東松照明─長崎─

東松照明─長崎─」、広島市現代美術館、2016.7.18


今週の月曜日まで現代美術館でやっていた展覧会。写真展。

とにかくひたすら長崎の写真を撮影したというもの。写真家本人は2012年に亡くなった人なので、1960年代から比較的最近(2000年代初め)までの写真がある。

最初は依頼の仕事だったということで、「被爆」がネタだったから、被爆者の写真(やけどがはっきり写っている)が多かったが、だんだん、町の写真が増えてくる。それも、商業地の中心部などではなく、町の端っこにあるボロい家や店が多い。

広島も昔はそんなものだっただろうと思うが、長崎のボロ家は、本物のボロで、1960年代だからトタンでふいたあばら屋が多い。魚市場や漁港の写真も多く、魚のあまりものを食べている猫もいる。長崎は今まで一度しか行ったことがないが、昔からある漁港の風景はどこでもそんなに変わらない。

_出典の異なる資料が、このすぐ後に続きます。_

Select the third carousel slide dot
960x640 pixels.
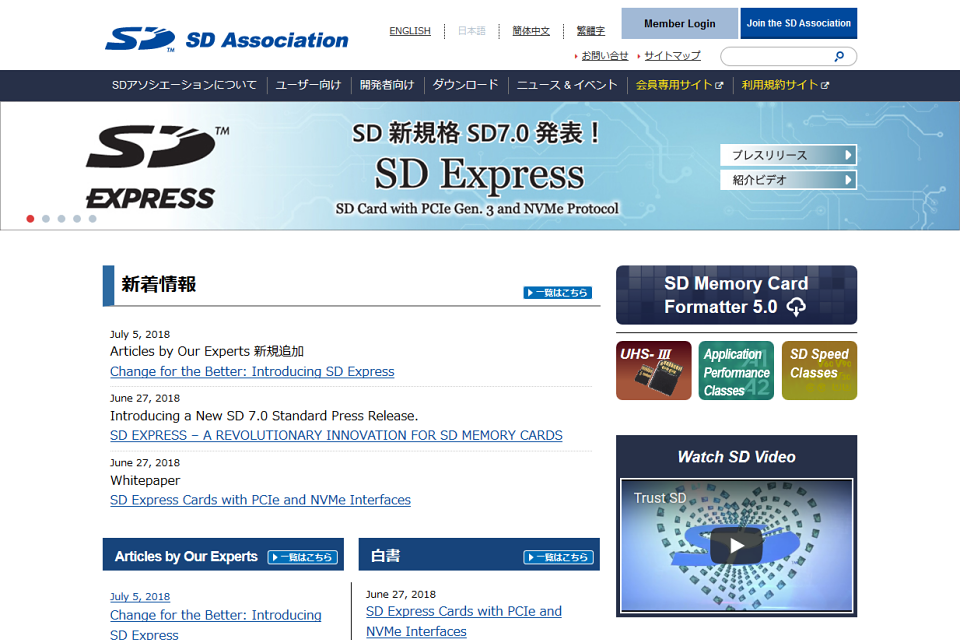coord(61,219)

2000年代の写真はカラーになっているが、さすがに60年代と同じではないとはいえ、写真家の関心がボロいところにあることは変わらないので、そういうものばかり写っている。

昔の写真なんて、一種のタイムマシンだから、消えていった昔を満喫できた。長崎をよく知っていれば、もっと楽しめただろうけど。人物は老人ばかりだが、そんなに暗くはない表情だったのもよかった。